3) "Amélioration de la cooperation sécuritaire en libérant la fourniture d'armes à l'Autorité palestinienne"!! Le principe en serait risible s'il n'avait pas des conséquences dramatiques pour les citoyens israeliens qui ont subi des attaques terroristes inouies coutant 1000 morts et des milliers d'estropiés à vie aprés le réarmement palestinien ayant suivi les accords d'Oslo. Evènements également vite oubliés par les bonnes ames soutenant le 'processus".
Gageons que la mise en application de ce principe idéal sur le papier ne serait pas sans poser de graves problèmes securitaires eu égard la proximité des grandes villes israeliennes avec la nouvelle frontière ou nouvelle ligne de retrait de l'armée Israelienne créant un nouveau Gaza.
4)Justement parlons de Gaza non evoqué ni dans le fameux plan, ni dans votre article. Faudra t'il fonder un autre Etat palestinien sous le controle du Hamas? Ainsi il y'aurait un etat palestinien Hamas, un Etat palestinien en judée samarie(Cis jordanie pour les antinationalistes) sans parler de l'Etat palestinien possible à venir alors en Jordanie. Trois états palestiniens, ça fait beaucoup pour au moins deux d'enre eux n'ayant d'autre but que de détruire Israel usant de toutes les alliances et ruses possibles.
5) Beaucoup reste à dire notamment sur Jerusalem "à partager" (le diable se cache dans les details!!)et sur l'instabilité de la région pour ne pas courrir de tels risques surtout lorsque l'on se trouve en position de force,les autres n'ayant que des concessions rhétoriques à faire sans renoncer à l'Islam comme instrument de guerre perpétuel.
6) Sur le plan intérieur pourquoi Natanyahou fin manipulateur serait il idiot au point de mettre en danger son poste et son parti dont les électeurs de droite ont rejeté catégoriquement massivement le camp de gauche d'Herzog precisément pour ne pas voir se réaliser ce plan imaginé par les idéologues Kerry et Obama, les fameuses "garanties" n'existant que dans le cadre des intérets égoistes des Etats?
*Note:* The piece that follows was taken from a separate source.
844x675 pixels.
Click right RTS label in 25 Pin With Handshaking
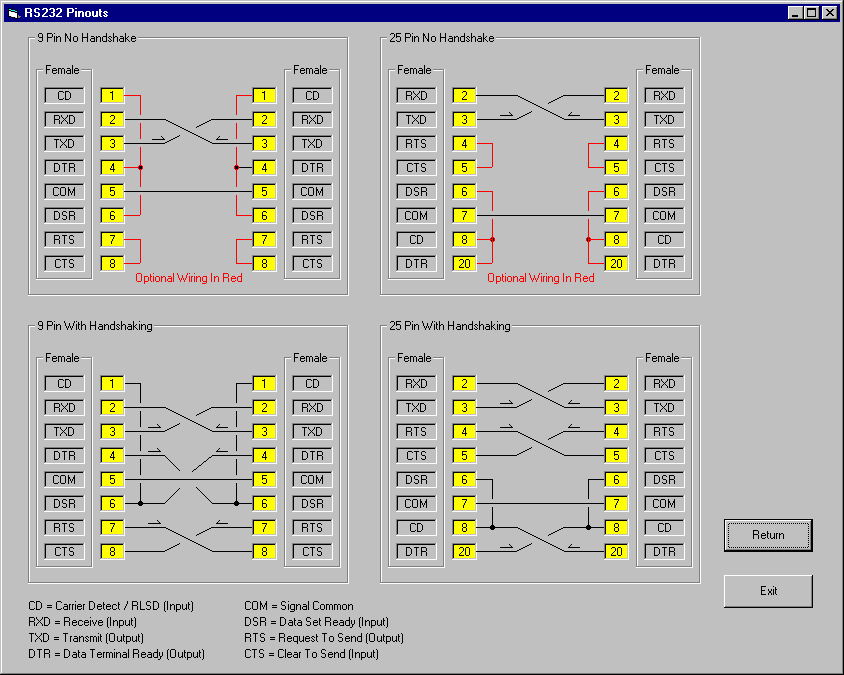[x=664, y=432]
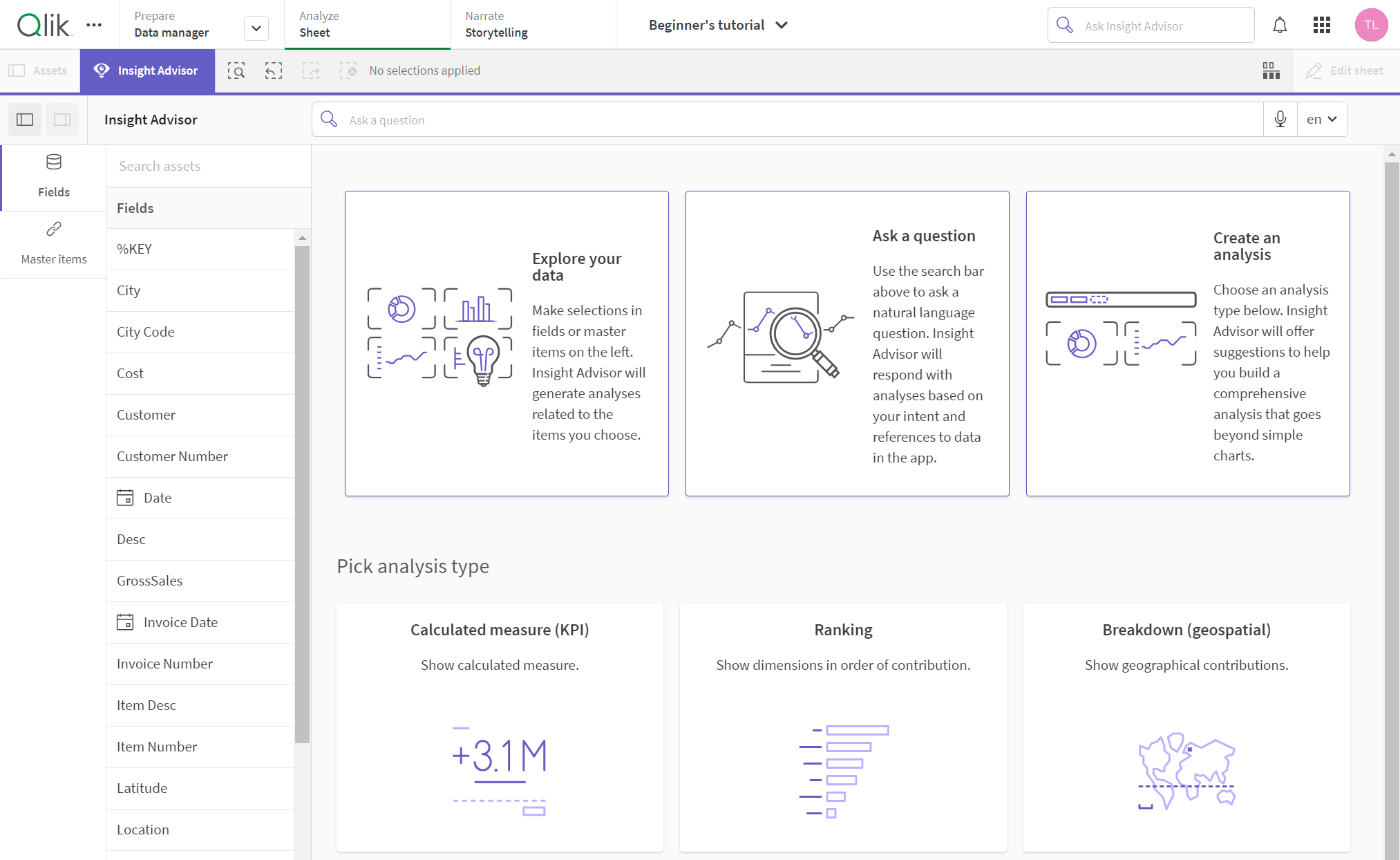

En conclusion, radicalement différente de la votre je dirai que Natanyahou a bien fait de ne pas choisir le chemin du faux compromis basé sur le plan Saoudien préférant le moment venu s'engager avec un autre président US dans une toute autre voie dans un plan régional excluant les palestiniens qui le méritent et qui doivent etre les grands perdants de ce conflit.

maryse a dit…

La Paix, quel mot emblématique de la sérénité, de la prospérité, bref du bonheur ! Mais avec qui faire justement Cette paix conditionnée par un nombre infini de conditions presque (je dis bien presque) impossible quand on demande à une démocratie de "négocier" avec un front armé d'une idéologie fanatique extrême, n'ayant, sous le couvercle de sa marmite qu'un pervers dessein celui de détruire l'unique obstacle et d'envahir le reste du monde ! Nous sommes à des années lumière de signer un utopique accord de paix avec l'islam d'abord car Israël ce pays confetti fait face non pas à 1 ou 2 pays musulmans mais à l'entité islamiste qui représente + de deux milliards d'individus sur terre qui ne signeront JAMAIS pour partager une terre qu'ils veulent "purifier" de toute présence juive et qu'ils ont faite leur indubitablement ! Non, hélas une guerre mondiale sera inévitable.